New software upgrades mean the USB port on the AppleTV could take an external hard drive. New software upgrades mean better video capabilities. New software upgrades mean almost infinite possibilities.

As for DVR, I agree with a previous post that asks why Apple would want you recording content for free when they make money selling you the same content on iTunes. Seems pretty basic to me.

For me, I purchased Apple TV almost immediately after Job's Keynote. I love the thought of finally making my living room a seamless extension of my iMac.
post #36 of 106
Quote:
Originally Posted by PBG4 Dude View Post

I'm surprised people would actually give up HD transmissions to download iTMS shows at 640x480. All the people calculating season pass costs, can you factor in the difference between watching 24 in 720p (FOXs broadcast res) and watching 24 at 640x480 s-t-r-e-t-c-h-e-d to 1280x720?

The cost I calculated was for the average cable subscription. HD cable is way more expensive.

I'm also assuming that iTunes will be 720p in a year. The file size of movies/shows will only increase about 2.5x.
post #37 of 106
Quote:
Originally Posted by pmjoe View Post

Except that most cable companies jack up their high-speed Internet rates $10-$20/month if you don't do a cable/Internet package deal. Between that and a lack of 1080i/720p movies and shows, it isn't worth it.

And even if it was worth it and everyone started doing it, I can pretty much guarantee it'd result in higher Internet rates for everyone rather than more competitive cable TV costs.

Unless you say, don't use Comcast for your cable.
post #38 of 106
@caliminius

You seem to be the exception. Despite statistics, I think most people (with jobs) watch a fraction of the television you do. 1-2 hours, every night, is freaking insane.
post #39 of 106
Quote:
Originally Posted by melgross View Post

Only about half the people have high speed, and many of them have speeds of less than 1 Mb/s.
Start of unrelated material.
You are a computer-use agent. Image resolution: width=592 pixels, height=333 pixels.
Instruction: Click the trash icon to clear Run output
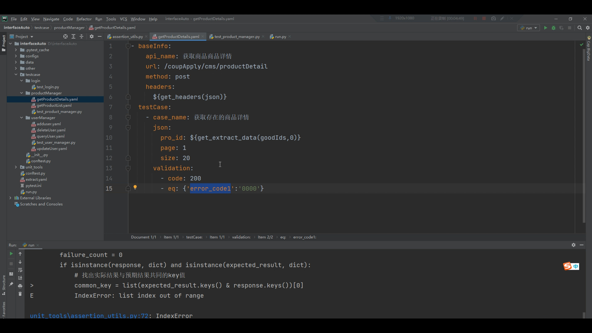(20, 294)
I was referring to the internet in general. Spam mentioned that internet would have to be factored into my equation, but everyone who's even aware of the Apple TV at this point already has the internet so it's a moot point.

I wasn't talking about high speed in particular, although obviously Apple TV is pretty much useless without it.
post #40 of 106
Quote:
Originally Posted by gregmightdothat View Post

@caliminius

You seem to be the exception. Despite statistics, I think most people (with jobs) watch a fraction of the television you do. 1-2 hours, every night, is freaking insane.

1-2 hours every night is insane? That's a whopping 2 shows a night. Crazy, I know. As you seem to be discarding the statistics that show that TV watching is a lot higher than that, I can only say you would be the exception.

I'm not sure if you were trying to imply it or not, but I DO have a job.